Backlash (And Trump’s Response)
Critics immediately condemned the retrospective abortion proposal, calling it “unconstitutional, insane, and deeply unethical.”
Trump fired back on Truth Social:
- “RETROSPECTIVE ABORTION IS JUST COMMON SENSE! THE LIBS WANT ABORTION—NOW THEY COMPLAIN? SAD!”
- “DON JR. AND ERIC DID THEIR BEST BUT, FRANKLY, IT WAS NOT GOOD ENOUGH. WE MUST CORRECT MISTAKES!”
- “FAKE NEWS WON’T LIKE IT BECAUSE THEY KNOW THEY’RE FIRST IN LINE!”
Some sources even suggested Trump’s lawyers are worried that this new proposal is just an elaborate way to confess to future crimes—but as one lawyer said, “At this point, we’ve stopped trying to keep up. We just nod and bill him.”

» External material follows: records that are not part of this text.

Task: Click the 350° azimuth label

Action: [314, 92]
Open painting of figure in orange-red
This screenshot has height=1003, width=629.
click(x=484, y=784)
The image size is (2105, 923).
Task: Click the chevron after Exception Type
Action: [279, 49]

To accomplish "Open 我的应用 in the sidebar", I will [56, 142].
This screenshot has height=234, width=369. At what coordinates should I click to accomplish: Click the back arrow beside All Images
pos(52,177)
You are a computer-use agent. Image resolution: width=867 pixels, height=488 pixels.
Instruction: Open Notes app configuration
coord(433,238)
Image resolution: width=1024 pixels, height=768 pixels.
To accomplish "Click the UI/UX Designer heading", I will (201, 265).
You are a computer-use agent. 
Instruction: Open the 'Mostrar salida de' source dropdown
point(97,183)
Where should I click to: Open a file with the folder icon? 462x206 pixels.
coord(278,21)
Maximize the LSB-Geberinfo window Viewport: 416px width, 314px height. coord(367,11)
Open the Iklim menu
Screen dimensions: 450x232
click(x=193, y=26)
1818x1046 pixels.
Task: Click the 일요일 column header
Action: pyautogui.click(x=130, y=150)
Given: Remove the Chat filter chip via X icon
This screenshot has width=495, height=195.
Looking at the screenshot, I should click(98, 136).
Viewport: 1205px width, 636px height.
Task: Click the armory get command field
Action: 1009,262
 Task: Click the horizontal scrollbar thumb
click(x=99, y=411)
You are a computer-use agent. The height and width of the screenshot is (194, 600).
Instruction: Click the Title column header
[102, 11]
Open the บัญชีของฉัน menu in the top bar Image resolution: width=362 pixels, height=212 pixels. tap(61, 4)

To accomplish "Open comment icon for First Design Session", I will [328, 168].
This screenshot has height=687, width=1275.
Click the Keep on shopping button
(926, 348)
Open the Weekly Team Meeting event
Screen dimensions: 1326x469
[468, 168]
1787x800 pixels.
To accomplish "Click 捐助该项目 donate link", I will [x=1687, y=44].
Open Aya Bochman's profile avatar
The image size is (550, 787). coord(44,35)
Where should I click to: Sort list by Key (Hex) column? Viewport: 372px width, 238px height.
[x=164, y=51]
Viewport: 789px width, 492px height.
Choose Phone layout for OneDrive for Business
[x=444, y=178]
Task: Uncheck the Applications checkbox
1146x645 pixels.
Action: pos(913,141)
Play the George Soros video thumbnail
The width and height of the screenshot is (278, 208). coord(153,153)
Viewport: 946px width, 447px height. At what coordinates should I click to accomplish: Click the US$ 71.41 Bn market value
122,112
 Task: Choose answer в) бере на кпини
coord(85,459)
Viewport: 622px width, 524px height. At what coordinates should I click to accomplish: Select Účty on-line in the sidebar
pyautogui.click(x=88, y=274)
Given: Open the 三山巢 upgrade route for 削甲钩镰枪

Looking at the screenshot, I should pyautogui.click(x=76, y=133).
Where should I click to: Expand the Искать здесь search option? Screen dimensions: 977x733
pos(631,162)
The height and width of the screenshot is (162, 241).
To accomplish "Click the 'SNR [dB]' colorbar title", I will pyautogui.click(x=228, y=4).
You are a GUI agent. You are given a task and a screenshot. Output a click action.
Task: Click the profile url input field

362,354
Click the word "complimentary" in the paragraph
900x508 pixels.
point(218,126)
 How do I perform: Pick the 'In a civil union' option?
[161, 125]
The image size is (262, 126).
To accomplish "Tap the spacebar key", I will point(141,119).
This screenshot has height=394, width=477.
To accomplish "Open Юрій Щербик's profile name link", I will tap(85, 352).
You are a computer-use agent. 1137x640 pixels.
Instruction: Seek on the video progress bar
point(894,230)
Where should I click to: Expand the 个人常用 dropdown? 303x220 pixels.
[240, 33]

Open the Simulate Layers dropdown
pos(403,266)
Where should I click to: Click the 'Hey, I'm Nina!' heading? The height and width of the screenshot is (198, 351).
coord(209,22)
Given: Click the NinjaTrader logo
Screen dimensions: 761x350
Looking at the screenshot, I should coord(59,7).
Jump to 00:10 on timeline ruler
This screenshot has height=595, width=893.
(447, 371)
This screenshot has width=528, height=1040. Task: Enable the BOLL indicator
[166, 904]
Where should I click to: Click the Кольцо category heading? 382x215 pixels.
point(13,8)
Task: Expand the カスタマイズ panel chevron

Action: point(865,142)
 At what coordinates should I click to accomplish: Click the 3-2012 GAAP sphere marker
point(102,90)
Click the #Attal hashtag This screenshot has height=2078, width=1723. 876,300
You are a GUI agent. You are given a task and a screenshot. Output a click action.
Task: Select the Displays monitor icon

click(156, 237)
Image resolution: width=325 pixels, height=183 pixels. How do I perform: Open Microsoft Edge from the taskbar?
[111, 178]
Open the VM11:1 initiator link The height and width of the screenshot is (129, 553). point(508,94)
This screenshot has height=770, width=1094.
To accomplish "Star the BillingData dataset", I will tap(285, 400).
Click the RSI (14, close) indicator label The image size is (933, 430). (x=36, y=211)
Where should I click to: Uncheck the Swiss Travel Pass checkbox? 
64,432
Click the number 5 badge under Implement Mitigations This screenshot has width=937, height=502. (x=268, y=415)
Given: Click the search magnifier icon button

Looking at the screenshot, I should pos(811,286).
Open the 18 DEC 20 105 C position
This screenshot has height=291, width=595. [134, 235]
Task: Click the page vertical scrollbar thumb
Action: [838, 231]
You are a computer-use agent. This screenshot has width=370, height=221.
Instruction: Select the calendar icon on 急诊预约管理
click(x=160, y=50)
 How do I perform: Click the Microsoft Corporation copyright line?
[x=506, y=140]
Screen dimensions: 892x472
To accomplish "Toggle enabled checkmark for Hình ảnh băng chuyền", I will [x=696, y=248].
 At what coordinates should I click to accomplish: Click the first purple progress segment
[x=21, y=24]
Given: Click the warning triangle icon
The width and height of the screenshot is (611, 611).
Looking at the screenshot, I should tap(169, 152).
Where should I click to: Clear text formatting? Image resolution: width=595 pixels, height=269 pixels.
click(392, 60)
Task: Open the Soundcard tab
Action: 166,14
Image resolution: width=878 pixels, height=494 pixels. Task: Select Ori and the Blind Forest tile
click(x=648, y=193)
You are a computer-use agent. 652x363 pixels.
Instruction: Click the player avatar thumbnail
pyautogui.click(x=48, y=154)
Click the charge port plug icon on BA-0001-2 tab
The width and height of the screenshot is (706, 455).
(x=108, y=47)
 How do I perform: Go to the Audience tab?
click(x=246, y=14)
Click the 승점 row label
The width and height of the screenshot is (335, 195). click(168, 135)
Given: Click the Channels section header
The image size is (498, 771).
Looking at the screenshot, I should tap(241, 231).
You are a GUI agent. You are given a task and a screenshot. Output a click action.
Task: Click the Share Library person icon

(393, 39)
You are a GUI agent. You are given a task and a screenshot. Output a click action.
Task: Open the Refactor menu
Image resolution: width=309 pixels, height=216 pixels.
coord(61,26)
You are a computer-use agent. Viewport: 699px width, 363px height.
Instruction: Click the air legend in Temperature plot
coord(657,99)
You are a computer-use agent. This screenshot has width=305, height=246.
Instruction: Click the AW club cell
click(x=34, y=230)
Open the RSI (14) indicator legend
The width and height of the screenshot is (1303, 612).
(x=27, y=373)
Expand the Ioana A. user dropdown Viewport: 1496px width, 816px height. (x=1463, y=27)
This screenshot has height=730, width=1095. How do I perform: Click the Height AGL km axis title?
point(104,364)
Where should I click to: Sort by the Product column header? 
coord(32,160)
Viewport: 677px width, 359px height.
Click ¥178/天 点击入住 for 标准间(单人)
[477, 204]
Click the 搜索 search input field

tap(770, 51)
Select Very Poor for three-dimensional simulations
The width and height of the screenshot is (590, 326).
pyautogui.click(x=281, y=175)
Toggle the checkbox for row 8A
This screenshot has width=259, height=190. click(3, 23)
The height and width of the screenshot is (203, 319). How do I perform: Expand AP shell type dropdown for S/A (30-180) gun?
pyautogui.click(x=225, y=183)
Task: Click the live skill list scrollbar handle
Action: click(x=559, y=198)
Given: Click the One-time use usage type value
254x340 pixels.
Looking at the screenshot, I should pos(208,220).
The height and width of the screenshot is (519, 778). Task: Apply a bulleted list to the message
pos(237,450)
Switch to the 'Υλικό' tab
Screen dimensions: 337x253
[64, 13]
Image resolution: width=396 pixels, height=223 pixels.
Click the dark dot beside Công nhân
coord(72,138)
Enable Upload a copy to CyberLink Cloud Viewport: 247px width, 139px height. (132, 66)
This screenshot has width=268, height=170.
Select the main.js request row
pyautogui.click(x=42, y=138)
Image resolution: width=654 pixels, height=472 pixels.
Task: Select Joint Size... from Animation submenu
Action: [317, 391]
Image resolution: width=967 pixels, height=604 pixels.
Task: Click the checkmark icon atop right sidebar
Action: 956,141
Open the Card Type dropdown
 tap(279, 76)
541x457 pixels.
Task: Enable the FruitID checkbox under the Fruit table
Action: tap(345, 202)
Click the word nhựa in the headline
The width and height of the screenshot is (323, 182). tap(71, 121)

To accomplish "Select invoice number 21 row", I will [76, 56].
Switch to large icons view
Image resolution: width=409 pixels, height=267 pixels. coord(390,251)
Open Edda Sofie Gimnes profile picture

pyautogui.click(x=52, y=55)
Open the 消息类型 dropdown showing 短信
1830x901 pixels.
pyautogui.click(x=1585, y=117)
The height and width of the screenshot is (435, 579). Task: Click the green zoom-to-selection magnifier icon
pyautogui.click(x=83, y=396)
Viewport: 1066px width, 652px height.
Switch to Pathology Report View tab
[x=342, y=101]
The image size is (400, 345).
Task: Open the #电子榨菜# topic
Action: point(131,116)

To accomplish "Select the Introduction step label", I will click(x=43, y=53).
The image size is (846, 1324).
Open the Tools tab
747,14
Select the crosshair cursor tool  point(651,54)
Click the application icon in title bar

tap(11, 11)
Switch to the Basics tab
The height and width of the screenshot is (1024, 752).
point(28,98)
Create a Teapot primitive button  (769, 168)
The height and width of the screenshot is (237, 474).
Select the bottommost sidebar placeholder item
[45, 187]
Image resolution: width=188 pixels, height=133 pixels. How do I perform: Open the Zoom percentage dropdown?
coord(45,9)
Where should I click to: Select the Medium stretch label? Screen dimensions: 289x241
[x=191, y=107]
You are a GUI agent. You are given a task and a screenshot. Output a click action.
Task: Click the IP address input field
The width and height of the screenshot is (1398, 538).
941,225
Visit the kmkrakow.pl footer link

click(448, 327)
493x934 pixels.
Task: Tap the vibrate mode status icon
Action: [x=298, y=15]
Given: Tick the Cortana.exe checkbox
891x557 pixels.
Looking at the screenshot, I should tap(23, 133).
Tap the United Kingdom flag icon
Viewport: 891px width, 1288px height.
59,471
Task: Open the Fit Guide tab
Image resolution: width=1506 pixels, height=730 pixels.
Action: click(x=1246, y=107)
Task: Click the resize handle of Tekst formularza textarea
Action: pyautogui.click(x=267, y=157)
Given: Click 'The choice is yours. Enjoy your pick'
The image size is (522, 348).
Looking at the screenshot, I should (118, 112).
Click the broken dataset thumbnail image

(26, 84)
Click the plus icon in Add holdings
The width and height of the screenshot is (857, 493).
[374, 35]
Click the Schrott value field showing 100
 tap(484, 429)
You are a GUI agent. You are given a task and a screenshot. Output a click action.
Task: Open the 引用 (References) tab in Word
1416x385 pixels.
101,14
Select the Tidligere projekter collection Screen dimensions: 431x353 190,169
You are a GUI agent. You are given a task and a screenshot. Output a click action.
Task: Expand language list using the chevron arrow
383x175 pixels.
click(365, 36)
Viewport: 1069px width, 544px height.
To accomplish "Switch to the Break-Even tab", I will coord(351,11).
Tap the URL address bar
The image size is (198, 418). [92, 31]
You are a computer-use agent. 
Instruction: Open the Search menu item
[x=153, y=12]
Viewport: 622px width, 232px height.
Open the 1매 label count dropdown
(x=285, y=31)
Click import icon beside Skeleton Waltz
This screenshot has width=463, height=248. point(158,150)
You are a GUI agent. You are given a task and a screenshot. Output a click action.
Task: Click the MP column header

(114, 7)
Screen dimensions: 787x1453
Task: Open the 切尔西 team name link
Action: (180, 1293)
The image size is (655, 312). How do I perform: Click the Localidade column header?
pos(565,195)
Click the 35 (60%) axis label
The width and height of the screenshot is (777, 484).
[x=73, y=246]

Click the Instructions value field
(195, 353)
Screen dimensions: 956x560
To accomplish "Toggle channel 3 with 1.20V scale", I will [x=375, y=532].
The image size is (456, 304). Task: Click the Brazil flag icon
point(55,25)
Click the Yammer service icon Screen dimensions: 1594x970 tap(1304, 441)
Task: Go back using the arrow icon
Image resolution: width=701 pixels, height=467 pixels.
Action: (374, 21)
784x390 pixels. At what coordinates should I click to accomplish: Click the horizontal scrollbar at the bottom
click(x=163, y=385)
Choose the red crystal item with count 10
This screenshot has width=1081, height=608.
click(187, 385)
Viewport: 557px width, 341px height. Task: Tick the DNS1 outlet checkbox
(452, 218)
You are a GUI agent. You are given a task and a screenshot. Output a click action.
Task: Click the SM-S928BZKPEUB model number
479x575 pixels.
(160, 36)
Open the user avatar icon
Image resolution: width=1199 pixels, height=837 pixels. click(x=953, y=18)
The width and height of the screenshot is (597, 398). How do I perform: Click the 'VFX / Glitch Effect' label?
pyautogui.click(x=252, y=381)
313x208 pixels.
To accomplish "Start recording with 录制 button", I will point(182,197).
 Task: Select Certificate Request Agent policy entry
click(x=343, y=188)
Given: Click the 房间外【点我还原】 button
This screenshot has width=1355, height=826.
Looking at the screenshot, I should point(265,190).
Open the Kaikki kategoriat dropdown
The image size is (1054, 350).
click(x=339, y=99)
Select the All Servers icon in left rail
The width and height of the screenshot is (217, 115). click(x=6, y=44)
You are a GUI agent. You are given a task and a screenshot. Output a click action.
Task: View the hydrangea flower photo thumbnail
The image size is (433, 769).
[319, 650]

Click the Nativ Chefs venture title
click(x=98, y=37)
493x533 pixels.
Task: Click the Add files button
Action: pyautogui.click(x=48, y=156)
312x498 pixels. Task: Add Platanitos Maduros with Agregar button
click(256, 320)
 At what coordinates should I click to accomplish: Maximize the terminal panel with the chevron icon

The Future of ‘Very Late-Term Correction’
While legal experts agree that “retroactive abortion” is completely impossible, Trump’s inner circle is reportedly considering ways to rebrand the idea into something that could pass public scrutiny.
One leaked memo suggested renaming it “Alternative History Birth Control” or “The Ultimate Tax Write-Off.”
But whether or not this becomes a real policy proposal, one thing is clear:
Donald Trump is officially done pretending his sons are good at anything.